When I said that some communities in California are not receiving any more water, I was not exaggerating.  Just consider the following excerpt from one recent news report

The community of Mountain House is days away from having no water at all after the state cut off its only water source.

 

Anthony Gordon saves drinking water just in case, even though he never thought it would come to this.

 

“My wife thinks I’m nuts. I have like 500 gallons of drinking water stored in my home,” he said.

 

The upscale community of Mountain House, west of Tracy, is days away from having no water. It’s not just about lawns—there may not be a drop for the 15,000 residents to drink.

So what are those people going to do?

And what is this going to do to the property values in that area?

Who in the world is going to want to buy a home that does not have running water coming to it?

Other communities throughout the state are pumping groundwater like crazy in a desperate attempt to continue with business as usual.  In fact, it is being projected that groundwater will account for almost all water used in the entire state by the end of this year

Underground aquifers supply 35 percent of the water used by humans worldwide. Demand is even greater in times of drought. Rain-starved California is currently tapping aquifers for 60 percent of its water use as its rivers and above-ground reservoirs dry up, a steep increase from the usual 40 percent. Some expect water from aquifers will account for virtually every drop of the state’s fresh water supply by year end.

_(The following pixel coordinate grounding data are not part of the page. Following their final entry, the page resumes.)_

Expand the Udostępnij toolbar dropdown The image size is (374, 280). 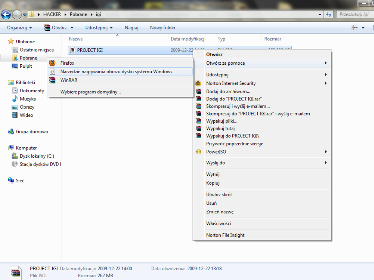coord(99,28)
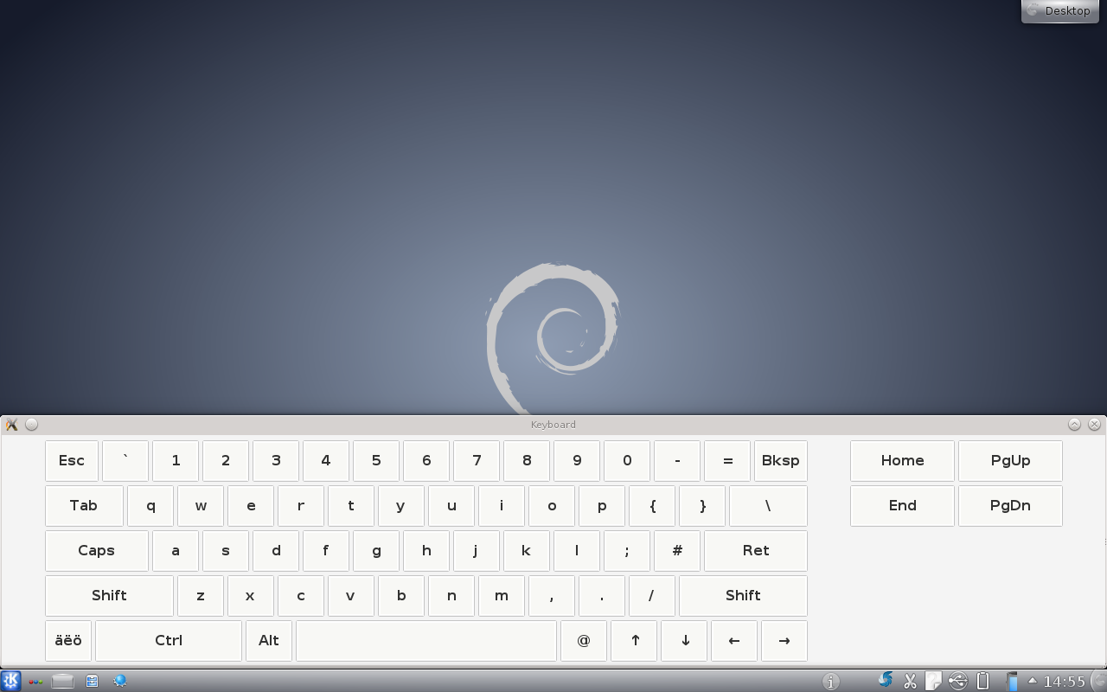Open the USB device notifier icon
The width and height of the screenshot is (1107, 692).
tap(957, 682)
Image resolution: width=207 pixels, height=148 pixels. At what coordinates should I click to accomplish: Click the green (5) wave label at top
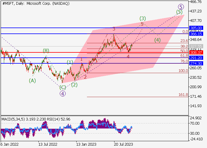point(179,12)
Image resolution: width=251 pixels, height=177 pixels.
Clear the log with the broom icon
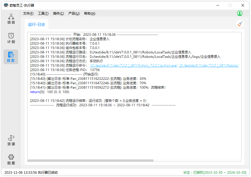tap(240, 24)
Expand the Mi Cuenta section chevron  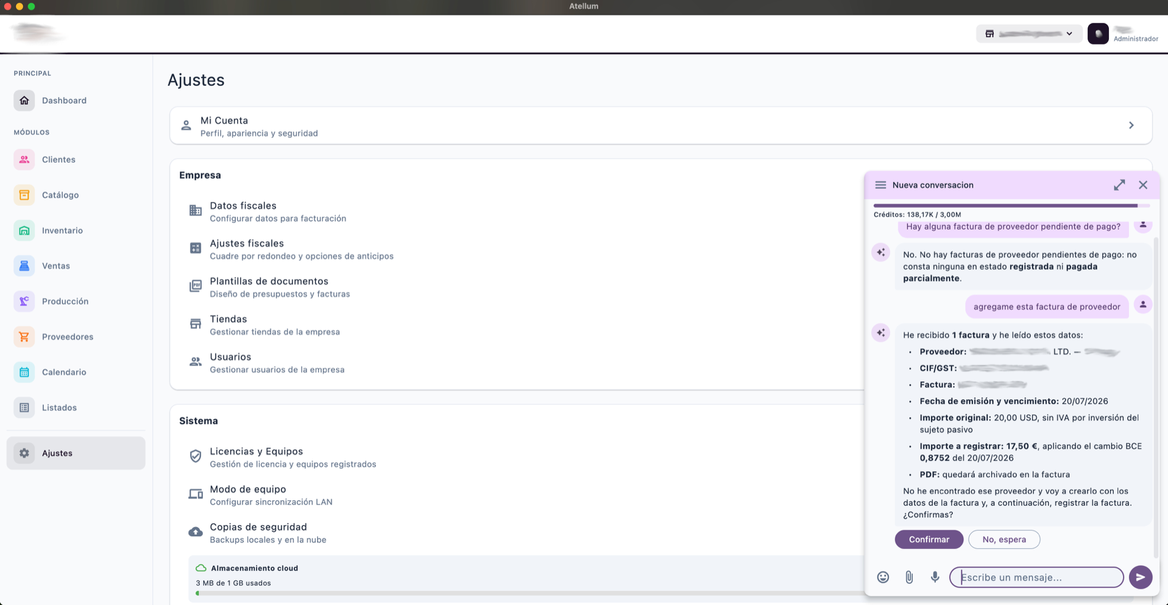click(x=1131, y=126)
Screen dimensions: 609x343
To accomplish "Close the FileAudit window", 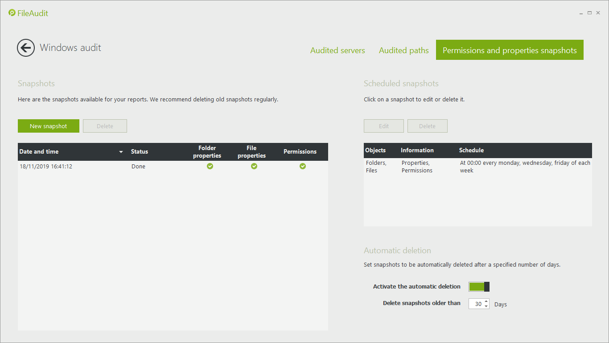I will (x=598, y=13).
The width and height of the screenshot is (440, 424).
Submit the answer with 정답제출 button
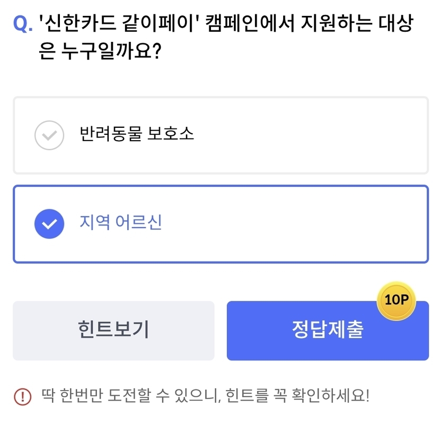[x=327, y=330]

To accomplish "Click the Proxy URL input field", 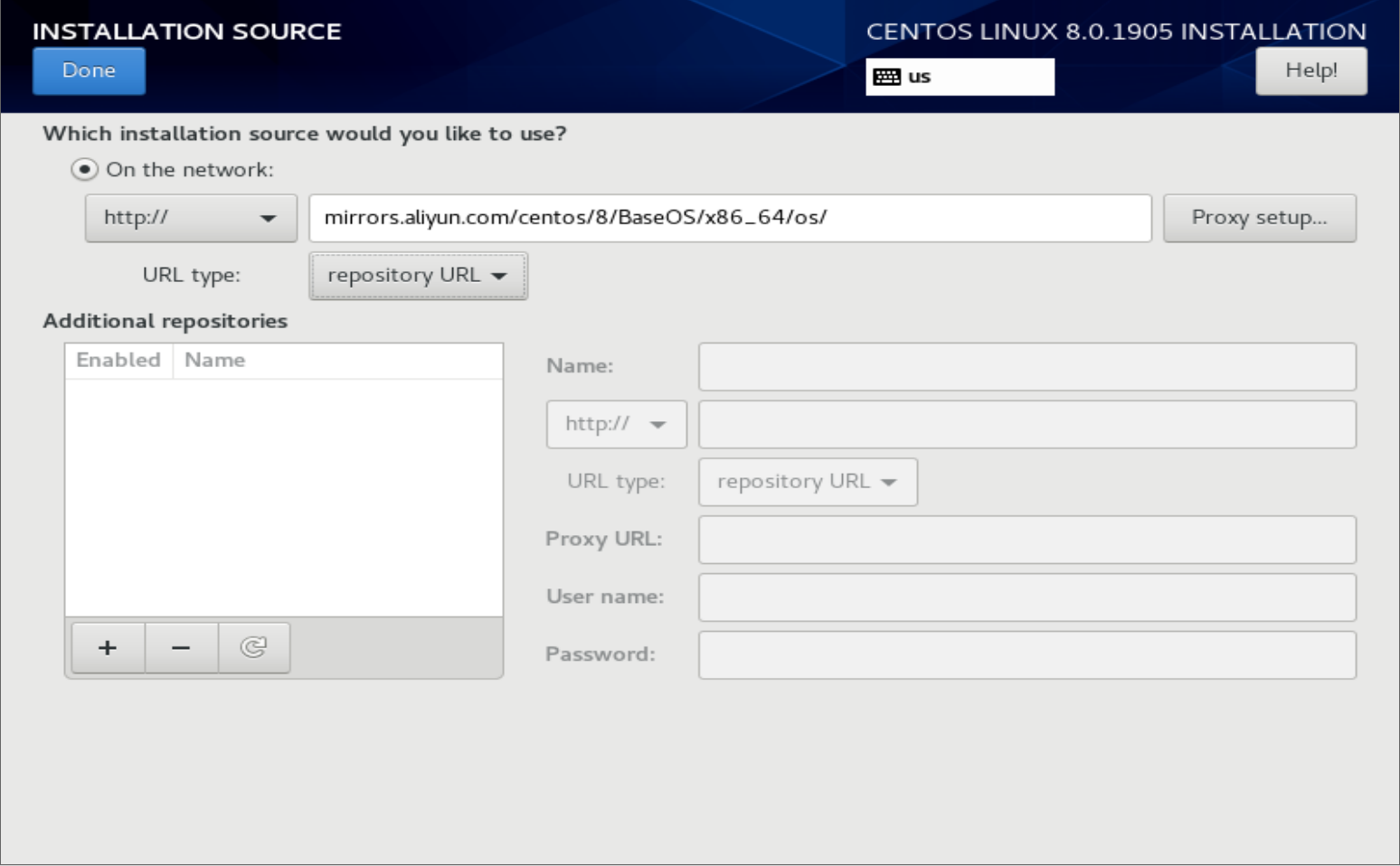I will 1026,540.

But of course this creates a huge problem.  When the groundwater is gone, it is gone for good.  Those aquifers took centuries to fill up, and now they are being drained at a staggering rate.  In some parts of the state, aquifers are being drained so fast that it is causing thousands of square miles of land to sink

Californians have been draining water so rapidly from underground aquifers that tens of thousands of square miles of land reportedly are sinking — so drastically that the shifting surface is starting to destroy bridges and crack highways across the state, according to a recent report by the Center for Investigative Reporting.

So what is the solution?

Some of my readers have suggested that desalination is the answer.  But the truth is that desalination is very expensive and it is really bad for the environment.  The following comes from a recent Natural News article

For those who are saying, “There’s no water problem in California! It has the entire Pacific Ocean right next door!”, you need to look into the catastrophic environmental destruction tied to ocean water desalination.

 

Not only does desalination use fossil fuels which emit the very same carbon emissions that the California government insists caused the drought in the first place, the desalination process itself pollutes the ocean with high concentration salt brine that kills marine ecosystems and destroys ocean life along the California coastline.

 

And that’s on top of all the Fukushima radiation that’s already causing a marine ecosystem collapse in many areas of the coast. Add more salt brine to the mix and you get a state where rich, self-entitled Hollywood celebrities demand their lush, green lawns at the expense of ocean life, climate change and the global ecosystem. If that happens, California will lose all credibility as a “green” state, and its wealthiest residents will be living an ecological lie.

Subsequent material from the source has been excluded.